WHAT YOU HAVE TO DO. Copy out the entries again, unchanged, from the line with "Where should I click to: Select the" up to and including the line with "(x=536, y=41)". Give only those lines.

------ MATERIAL PROVIDED ------

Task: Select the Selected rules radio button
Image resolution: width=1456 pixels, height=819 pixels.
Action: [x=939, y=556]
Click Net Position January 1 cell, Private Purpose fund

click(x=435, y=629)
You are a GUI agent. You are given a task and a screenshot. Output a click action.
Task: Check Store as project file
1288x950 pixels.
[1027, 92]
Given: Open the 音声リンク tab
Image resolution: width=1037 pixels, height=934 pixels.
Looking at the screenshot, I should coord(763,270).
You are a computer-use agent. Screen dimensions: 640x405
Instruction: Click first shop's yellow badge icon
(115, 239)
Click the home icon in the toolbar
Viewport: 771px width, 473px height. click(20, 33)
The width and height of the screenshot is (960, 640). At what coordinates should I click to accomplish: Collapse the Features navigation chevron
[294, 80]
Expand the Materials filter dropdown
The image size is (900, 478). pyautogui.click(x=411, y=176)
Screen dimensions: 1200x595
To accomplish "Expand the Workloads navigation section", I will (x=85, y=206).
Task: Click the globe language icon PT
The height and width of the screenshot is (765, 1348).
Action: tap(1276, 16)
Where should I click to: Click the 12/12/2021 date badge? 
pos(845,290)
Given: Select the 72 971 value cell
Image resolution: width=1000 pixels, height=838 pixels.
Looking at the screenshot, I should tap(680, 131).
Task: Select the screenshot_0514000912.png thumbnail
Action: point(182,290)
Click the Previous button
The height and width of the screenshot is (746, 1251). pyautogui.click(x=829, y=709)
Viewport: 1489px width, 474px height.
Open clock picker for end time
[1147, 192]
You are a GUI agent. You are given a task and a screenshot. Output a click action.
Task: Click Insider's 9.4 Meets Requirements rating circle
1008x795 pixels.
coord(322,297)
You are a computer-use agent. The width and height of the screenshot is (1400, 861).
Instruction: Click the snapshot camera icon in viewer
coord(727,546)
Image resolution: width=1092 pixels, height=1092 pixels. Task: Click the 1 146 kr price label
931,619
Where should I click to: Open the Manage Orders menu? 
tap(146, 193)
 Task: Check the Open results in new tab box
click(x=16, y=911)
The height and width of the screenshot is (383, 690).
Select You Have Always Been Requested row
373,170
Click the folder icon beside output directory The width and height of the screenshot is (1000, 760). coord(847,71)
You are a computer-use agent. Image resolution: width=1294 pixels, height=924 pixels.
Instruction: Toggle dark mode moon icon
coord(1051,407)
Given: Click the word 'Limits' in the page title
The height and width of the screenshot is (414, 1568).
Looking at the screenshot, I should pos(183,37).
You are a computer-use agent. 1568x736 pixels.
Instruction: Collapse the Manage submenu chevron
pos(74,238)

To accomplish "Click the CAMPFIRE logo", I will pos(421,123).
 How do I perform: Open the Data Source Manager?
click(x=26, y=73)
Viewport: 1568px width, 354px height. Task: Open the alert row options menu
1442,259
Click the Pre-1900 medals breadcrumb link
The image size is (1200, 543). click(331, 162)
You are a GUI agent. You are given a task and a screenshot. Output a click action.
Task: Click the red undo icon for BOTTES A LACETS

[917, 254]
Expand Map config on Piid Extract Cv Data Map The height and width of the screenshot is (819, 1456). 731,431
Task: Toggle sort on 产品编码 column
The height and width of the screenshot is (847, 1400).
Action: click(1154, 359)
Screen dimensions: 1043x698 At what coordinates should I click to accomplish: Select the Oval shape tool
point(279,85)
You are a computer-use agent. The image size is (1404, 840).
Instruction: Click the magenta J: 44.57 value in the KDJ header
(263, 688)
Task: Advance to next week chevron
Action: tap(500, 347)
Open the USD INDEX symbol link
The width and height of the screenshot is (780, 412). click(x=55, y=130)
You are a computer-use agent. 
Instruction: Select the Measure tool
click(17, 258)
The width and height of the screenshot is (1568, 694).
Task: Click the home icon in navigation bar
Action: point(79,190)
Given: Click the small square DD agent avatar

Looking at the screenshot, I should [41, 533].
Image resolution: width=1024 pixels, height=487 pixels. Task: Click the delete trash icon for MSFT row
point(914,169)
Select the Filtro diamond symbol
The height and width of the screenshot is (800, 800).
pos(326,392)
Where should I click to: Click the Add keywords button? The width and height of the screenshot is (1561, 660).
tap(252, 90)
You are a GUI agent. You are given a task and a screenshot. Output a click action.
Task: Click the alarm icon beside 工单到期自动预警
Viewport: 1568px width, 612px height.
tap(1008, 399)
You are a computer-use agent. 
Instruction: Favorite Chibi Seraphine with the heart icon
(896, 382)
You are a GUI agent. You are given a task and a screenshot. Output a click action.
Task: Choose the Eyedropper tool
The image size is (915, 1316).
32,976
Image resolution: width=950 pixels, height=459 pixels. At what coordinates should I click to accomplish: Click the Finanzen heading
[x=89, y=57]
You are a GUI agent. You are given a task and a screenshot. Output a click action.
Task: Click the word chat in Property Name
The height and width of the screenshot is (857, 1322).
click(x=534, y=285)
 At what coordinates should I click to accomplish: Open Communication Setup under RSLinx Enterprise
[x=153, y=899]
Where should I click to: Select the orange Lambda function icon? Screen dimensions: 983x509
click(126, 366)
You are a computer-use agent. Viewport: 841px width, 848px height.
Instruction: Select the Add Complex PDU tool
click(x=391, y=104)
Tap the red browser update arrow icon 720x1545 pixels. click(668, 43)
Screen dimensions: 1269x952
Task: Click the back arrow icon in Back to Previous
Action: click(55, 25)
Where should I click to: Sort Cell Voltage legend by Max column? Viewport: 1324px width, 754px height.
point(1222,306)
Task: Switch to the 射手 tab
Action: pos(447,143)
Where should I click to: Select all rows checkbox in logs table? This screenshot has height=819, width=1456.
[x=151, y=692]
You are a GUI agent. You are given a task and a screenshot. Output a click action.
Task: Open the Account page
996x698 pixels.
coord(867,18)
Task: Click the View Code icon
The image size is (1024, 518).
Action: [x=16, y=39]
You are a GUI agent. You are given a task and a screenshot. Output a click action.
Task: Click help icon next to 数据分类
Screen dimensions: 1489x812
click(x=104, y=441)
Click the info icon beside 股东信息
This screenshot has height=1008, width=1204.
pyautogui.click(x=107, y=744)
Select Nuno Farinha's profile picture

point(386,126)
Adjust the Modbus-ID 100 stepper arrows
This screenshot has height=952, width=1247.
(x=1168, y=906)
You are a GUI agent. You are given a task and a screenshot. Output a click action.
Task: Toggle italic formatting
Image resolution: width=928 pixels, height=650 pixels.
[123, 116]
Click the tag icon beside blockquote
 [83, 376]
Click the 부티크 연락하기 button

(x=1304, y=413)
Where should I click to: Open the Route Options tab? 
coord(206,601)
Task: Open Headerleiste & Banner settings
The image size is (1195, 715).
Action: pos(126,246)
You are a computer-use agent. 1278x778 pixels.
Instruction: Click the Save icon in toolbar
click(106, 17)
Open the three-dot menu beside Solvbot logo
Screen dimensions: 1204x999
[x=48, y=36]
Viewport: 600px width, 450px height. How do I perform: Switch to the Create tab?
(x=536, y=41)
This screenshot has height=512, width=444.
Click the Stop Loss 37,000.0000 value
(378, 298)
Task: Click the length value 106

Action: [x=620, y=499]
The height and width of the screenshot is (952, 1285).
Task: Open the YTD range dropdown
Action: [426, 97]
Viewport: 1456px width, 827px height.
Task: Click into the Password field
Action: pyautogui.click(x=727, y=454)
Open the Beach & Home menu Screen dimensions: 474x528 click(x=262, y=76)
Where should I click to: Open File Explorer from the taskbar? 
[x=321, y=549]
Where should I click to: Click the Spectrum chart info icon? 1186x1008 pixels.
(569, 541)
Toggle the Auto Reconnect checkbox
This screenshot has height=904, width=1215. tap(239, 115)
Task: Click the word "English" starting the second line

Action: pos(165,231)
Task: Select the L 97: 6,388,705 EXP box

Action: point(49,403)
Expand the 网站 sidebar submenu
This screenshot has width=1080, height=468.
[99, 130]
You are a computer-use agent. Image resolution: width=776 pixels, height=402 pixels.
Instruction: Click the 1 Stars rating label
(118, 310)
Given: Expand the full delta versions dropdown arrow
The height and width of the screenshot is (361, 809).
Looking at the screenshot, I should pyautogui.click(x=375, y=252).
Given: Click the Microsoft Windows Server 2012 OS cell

------

FULL RESPONSE.
Where should I click to: Select the orange Lambda function icon? Screen dimensions: 983x509
click(126, 366)
You are a computer-use agent. Viewport: 841px width, 848px height.
Instruction: Select the Add Complex PDU tool
click(x=391, y=104)
Tap the red browser update arrow icon 720x1545 pixels. click(668, 43)
Screen dimensions: 1269x952
Task: Click the back arrow icon in Back to Previous
Action: click(55, 25)
Where should I click to: Sort Cell Voltage legend by Max column? Viewport: 1324px width, 754px height.
point(1222,306)
Task: Switch to the 射手 tab
Action: pos(447,143)
Where should I click to: Select all rows checkbox in logs table? This screenshot has height=819, width=1456.
[x=151, y=692]
You are a GUI agent. You are given a task and a screenshot. Output a click action.
Task: Open the Account page
996x698 pixels.
coord(867,18)
Task: Click the View Code icon
The image size is (1024, 518).
Action: [x=16, y=39]
You are a GUI agent. You are given a task and a screenshot. Output a click action.
Task: Click help icon next to 数据分类
Screen dimensions: 1489x812
click(x=104, y=441)
Click the info icon beside 股东信息
This screenshot has height=1008, width=1204.
pyautogui.click(x=107, y=744)
Select Nuno Farinha's profile picture

point(386,126)
Adjust the Modbus-ID 100 stepper arrows
This screenshot has height=952, width=1247.
(x=1168, y=906)
You are a GUI agent. You are given a task and a screenshot. Output a click action.
Task: Toggle italic formatting
Image resolution: width=928 pixels, height=650 pixels.
[123, 116]
Click the tag icon beside blockquote
 [83, 376]
Click the 부티크 연락하기 button

(x=1304, y=413)
Where should I click to: Open the Route Options tab? 
coord(206,601)
Task: Open Headerleiste & Banner settings
The image size is (1195, 715).
Action: pos(126,246)
You are a computer-use agent. 1278x778 pixels.
Instruction: Click the Save icon in toolbar
click(106, 17)
Open the three-dot menu beside Solvbot logo
Screen dimensions: 1204x999
[x=48, y=36]
Viewport: 600px width, 450px height. How do I perform: Switch to the Create tab?
(x=536, y=41)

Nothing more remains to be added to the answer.